Afterpay makes credit decisions based on a users’ history with Afterpay itself. Affirm boasts more than 200 data points to evaluate risk. But applying for a BNPL product won’t ding your credit report.
And most BNPL providers don’t report ongoing loan performance to credit bureaus. Some analysts have warned that the opacity of BNPL credit reporting could mask a consumer’s total debt. Late payments, however, often impact credit, especially if the unpaid balances go to collections.
“It’s not being reported when you’re doing all the right things,” McCreary said, referring to a customer making payments on time. “There’s no credit for good behavior.”
In the UK, some consumers have said that having BNPL payments on their bank statements were taken into account when applying for mortgages, according to Refinery29.
Atypical data due to COVID-19 complicates the story
BNPL took off during the coronavirus pandemic, which impacted consumers in myriad ways. And that’s a crucial lens to apply when looking at BNPL performance data, McCreary said.
Where the data is available, performance of BNPL portfolios has been relatively good. Affirm’s delinquency rates hovered between 1% and 2% in 2020, according to its most recent earnings. While Afterpay doesn’t report delinquencies, it does disclose that late fees currently make up less than 9% of its total income, down from 15% in 2019, according to its most recent half-year report.
Klarna does not disclose late-fee figures, but a spokesperson told Insider that they’re “very low,” and Klarna has controls in place where consumers can’t keep using the service if they have an unpaid balance.
It’s those delinquencies and late fee figures, as well as consumer complaints, that regulators like the CFPB are watching, Udis said.
But data on consumers’ credit performance since the onset of the pandemic is complicated. Most lenders tightened underwriting last year.

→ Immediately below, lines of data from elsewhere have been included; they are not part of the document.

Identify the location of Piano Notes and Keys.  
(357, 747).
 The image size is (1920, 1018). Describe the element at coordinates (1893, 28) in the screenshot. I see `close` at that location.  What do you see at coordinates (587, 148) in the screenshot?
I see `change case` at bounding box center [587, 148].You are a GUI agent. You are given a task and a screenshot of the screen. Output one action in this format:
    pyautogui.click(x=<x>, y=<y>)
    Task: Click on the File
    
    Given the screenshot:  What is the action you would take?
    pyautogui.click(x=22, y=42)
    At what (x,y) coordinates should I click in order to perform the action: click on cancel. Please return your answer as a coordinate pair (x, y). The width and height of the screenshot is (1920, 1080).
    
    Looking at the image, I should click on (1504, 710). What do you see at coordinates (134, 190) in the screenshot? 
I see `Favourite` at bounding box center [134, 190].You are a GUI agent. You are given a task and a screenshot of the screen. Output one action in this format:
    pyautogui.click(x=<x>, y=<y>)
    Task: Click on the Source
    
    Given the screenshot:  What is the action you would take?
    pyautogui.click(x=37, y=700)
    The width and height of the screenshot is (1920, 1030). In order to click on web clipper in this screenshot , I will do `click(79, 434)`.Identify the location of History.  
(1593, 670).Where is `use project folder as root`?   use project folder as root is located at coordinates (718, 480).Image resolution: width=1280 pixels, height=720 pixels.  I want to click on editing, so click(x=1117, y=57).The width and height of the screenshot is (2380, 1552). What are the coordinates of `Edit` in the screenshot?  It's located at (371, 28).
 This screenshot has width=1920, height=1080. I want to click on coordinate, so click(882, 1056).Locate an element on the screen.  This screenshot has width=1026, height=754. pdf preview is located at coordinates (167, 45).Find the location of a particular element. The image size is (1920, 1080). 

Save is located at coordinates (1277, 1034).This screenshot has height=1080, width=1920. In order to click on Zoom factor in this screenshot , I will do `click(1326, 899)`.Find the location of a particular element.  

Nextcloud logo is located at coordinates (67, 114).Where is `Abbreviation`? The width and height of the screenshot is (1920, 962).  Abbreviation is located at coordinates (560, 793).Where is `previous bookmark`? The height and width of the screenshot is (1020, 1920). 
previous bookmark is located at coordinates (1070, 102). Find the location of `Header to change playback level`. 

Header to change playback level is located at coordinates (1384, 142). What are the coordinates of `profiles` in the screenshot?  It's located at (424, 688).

And while many consumers relied on government subsidies to pay their bills, others had more money in their pockets and were saving at record rates.
“I think the data is really blended, and as the economy continues to go through this up-and-down relative to COVID, there will probably be more people on the lower end who will shake out,” McCreary said.
Merchants will ultimately decide whether BNPL sticks
Merchant fees are key to Affirm, Afterpay, and Klarna’s business models. Whereas a typical credit-card transaction costs merchants between 1% and 3%, BNPL fees range from 3% to 7% of the transactions.
But incumbents are coming in with low or no-cost BNPL products, baking them into their existing relationships with merchants. PayPal launched its pay-in-four product at no additional cost to retailers. And Barclays previously told Insider that it plans to price BNPL offerings, via its partnership with Amount, into its existing deals with co-brand retail partners.
Affirm, Afterpay, and Klarna justify their rates by boosting average order values and converting browsers to buyers. Merchants, facing uncertainty in the early months of the coronavirus pandemic, were keen to add these services as a way to keep selling.
But now, merchants are more bullish on consumer spend, which means the power dynamics may shift. BNPL players are also pushing to build awareness among consumers, fighting for consumer loyalty with rewards programs and debit cards of their own that could be viewed as a threat to merchants.
“What’s really challenging about buy now, pay later is the ultimate economics of it,” Savage said. “I think it’s really the merchants that will ultimately decide whether buy now, pay later sticks around, because they pay so much more for buy now, pay later than they do even to process very expensive credit cards.”
As BNPL becomes a more common way to pay, merchants’ costs will rise. There are two ways to offset that: higher prices or lower fees.
But raising prices is a risky move for a retailer, especially to subsidize the cost of BNPL, which currently only accounts for 2% of total payments in the US, according to FIS.
“Something has to give in the economics,” Savage said. “Either merchants raise prices, or the fees come down and the profitability of the business declines.”